About AOA

The joys of motherhood are never fully experienced until all the children are in bed.
- Unknown

 

Miscarriage Risks and Warning Signs

As many as 15% of pregnancies will be lost, and most losses occur very early – before eight weeks. Any pregnancy loss before 20 weeks is considered a miscarriage. After 20 weeks, a pregnancy loss is considered a stillbirth and it is much less common than miscarriage.

Miscarriages are most often the result of genetic problems in the conception. In some cases there may be a problem with the uterus or cervix, such as an ectopic pregnancy, which is when the embryo implants outside of the womb. In most cases, however, because the loss occurs so early in the pregnancy, there is often no clear answer for why someone has a miscarriage.

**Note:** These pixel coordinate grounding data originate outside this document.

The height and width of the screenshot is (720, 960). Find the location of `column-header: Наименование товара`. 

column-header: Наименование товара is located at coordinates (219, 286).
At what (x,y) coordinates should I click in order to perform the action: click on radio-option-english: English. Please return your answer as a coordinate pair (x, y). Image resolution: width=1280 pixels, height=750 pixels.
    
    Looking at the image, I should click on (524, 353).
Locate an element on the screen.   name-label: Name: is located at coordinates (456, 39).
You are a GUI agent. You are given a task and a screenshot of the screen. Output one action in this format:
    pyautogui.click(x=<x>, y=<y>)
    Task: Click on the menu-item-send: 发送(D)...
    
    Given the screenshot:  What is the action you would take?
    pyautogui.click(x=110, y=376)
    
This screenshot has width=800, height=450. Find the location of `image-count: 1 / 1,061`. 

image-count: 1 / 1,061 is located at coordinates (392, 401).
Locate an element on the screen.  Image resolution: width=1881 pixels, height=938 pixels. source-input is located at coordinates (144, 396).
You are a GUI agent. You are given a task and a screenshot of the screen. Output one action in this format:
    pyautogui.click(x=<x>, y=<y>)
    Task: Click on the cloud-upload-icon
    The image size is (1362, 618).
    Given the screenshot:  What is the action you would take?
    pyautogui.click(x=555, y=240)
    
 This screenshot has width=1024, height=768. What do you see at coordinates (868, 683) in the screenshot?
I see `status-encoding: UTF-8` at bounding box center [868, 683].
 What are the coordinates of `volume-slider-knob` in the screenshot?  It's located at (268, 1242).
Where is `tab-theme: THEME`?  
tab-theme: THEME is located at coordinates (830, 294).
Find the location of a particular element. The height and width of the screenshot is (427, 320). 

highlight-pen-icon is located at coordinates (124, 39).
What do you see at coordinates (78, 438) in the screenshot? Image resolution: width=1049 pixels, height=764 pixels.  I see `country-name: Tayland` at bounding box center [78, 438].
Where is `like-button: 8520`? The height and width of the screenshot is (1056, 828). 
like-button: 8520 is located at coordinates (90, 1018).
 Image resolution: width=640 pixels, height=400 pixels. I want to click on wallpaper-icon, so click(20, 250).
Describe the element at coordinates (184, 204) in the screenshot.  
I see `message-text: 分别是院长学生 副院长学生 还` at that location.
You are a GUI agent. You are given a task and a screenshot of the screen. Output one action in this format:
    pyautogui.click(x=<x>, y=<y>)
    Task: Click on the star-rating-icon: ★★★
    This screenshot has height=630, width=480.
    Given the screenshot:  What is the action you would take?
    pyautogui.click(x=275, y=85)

Miscarriage Risks and Warning Signs

The warning signs of miscarriage run the gamut and can include:

  • heavy bleeding (not just spotting)
  • loss of pregnancy symptoms, such as morning sickness, sore breasts, etc. You suddenly don’t “feel pregnant.”
  • White or pink, mucous-y discharge
  • Pain or cramping in your lower abdomen or back
  • Painful contractions
  • Weight loss

If you experience any of these symptoms, it is important to schedule an immediate appointment wit your AOA physician.

Coping With Loss

Every woman and every miscarriage is different. Women will experience different levels of grief and loss after a miscarriage, depending on factors such as how far along in the pregnancy the miscarriage occurred, if it is a physically painful miscarriage, an individual’s personal health and emotional history, and the availability of support systems.

After a miscarriage you may feel some combination of guilt or sadness. You may also react by feeling cheated or angry. These are all normal reactions. With time you will be able to accept the loss and move on. Some ideas to help you get through this difficult time include:

  • Talking with your AOA physician about how to best take care of yourself after a miscarriage
  • Eating healthy food, staying active and getting plenty of sleep
  • Talking with your partner and other loved ones about the loss
  • Doing something in remembrance of your baby
  • Joining a support group or seeking help from a grief counselor

In time, you will be ready to try again. After a miscarriage, you may have concerns about another pregnancy loss. It is comforting to know that most healthy women who have miscarried go on to have healthy babies.